Changing track a bit, the action of offering Shraadha is reflected even in Valmiki Ramayana which is more than 5000 years old. While Sri Rama is in exile in the forest, his father and King Dasharatha dies in sorrow. In Valmiki Ramayana it is said that on the twelfth day of the death of Dasaratha, Bharata gives various presents to Brahmins. On the thirteenth day when Bharata and Shatrughna go to the cremation ground to collect the bones both of them are overwhelmed with grief and fall down on the ground. Sage Vashistha, pacifies them and tells Bharata – “O, Lord Bharata! This is the thirteenth day of the death of your father. Why are you hanging down here, when the ceremony of collecting the bones is still unfinished? The three pairs of opposites (namely hunger and thirst, joy and sorrow; birth and death) occur to all living beings without any distinction. They being inevitable, you ought not to behave like this. A few days later, Bharata sets off for the forest because Sri Rama does not know about his own’ father ‘s death. Sri Rama asks Bharata why he has come to the forest, wearing robes of bark and antelope skin, abandoning Ayodhya kingdom. Bharata informs Rama about their father, Dasaratha’s death and requests Rama to take over the kingdom, endowed to him as per succession. Sri Rama says that since king Dasaratha allotted two different duties to the two of them, onewas the exile binding on him and the other bequeathing the kingdom to Bharata. Both the duties must be implicitly obeyed by both of them.Bharata replies that it is an established practice for the eldest son to become a king and requests Rama to come to Ayodhya and get crowned in the kingdom for the welfare of Ikshvaku race. Bharata requests Rama to offer traditional libations of water to their deceased father, who died with the thought of Rama alone, absorbed in his mind.

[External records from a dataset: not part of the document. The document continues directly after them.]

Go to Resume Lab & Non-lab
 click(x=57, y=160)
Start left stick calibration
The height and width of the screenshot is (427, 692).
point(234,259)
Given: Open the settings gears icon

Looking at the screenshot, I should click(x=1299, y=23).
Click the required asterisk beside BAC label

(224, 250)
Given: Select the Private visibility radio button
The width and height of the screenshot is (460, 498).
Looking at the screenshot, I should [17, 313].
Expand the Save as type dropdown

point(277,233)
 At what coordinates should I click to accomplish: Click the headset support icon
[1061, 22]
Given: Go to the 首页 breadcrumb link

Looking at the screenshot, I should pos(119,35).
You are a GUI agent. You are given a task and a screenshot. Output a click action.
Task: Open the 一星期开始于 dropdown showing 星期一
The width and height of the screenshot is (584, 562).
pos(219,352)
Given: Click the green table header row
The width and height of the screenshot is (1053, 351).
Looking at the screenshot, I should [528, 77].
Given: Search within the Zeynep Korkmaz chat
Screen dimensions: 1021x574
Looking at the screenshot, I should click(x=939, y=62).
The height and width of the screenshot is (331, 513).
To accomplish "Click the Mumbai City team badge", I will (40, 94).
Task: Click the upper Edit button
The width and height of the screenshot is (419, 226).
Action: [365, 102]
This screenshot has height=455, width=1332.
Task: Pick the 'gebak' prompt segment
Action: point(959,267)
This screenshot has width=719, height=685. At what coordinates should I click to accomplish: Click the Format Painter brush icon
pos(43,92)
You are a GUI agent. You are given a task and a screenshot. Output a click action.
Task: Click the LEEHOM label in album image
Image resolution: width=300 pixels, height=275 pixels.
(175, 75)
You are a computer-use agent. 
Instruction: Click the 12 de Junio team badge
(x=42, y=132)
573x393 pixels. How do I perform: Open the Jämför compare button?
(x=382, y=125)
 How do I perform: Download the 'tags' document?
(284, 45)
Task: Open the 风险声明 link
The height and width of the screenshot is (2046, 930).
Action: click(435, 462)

All the brothers, having consoled Rama as best they could, told him, Let the libations be offered to our father, the protector of the world.
Rama replies –
Rama says I shall go and offer libations to my great father. Go and fetch the dried pulp of ingudi fruit and an upper garment made of bark.
Thereafter, their constant follower Sumantra who was conversant in these matters consoled him and helped their descent into the auspicious river Mandakini for taking bath.
Rama, the ruler of the earth, held water with both palms cupped and, facing the south, the direction of Yama (the god of death) said these words, sobbing:
पितृलोकगतस्याद्यमद्दत्तमुपतिष्ठतु।।2.102.27।।’O best of kings, you are gone to the world of the manes, and let this inexhaustible libation of pure water reach you’.
Then, the powerful descendant of the Raghu race reached the bank, from the bathing spot of the river Mandakini along with his brothers and offered pinda (an offering of rice flour to the departed) to his late lamented father.
Placing the balls of ingudi pulp mixed with badari fruit on a spread of darbha grass, Rama, was overcome with grief and weeping, said:
O great king, we offer you such food as we partake now. Be pleased to accept it. For, his gods are offered the food a man takes.
Rama, the tiger among men, ascending the riverbank and proceeding on the same path (he had come), climbed the (Chitrakuta) mountain of charming slopes.
This section was from the Aranyakanda, the section of when Sri Rama was in the forest.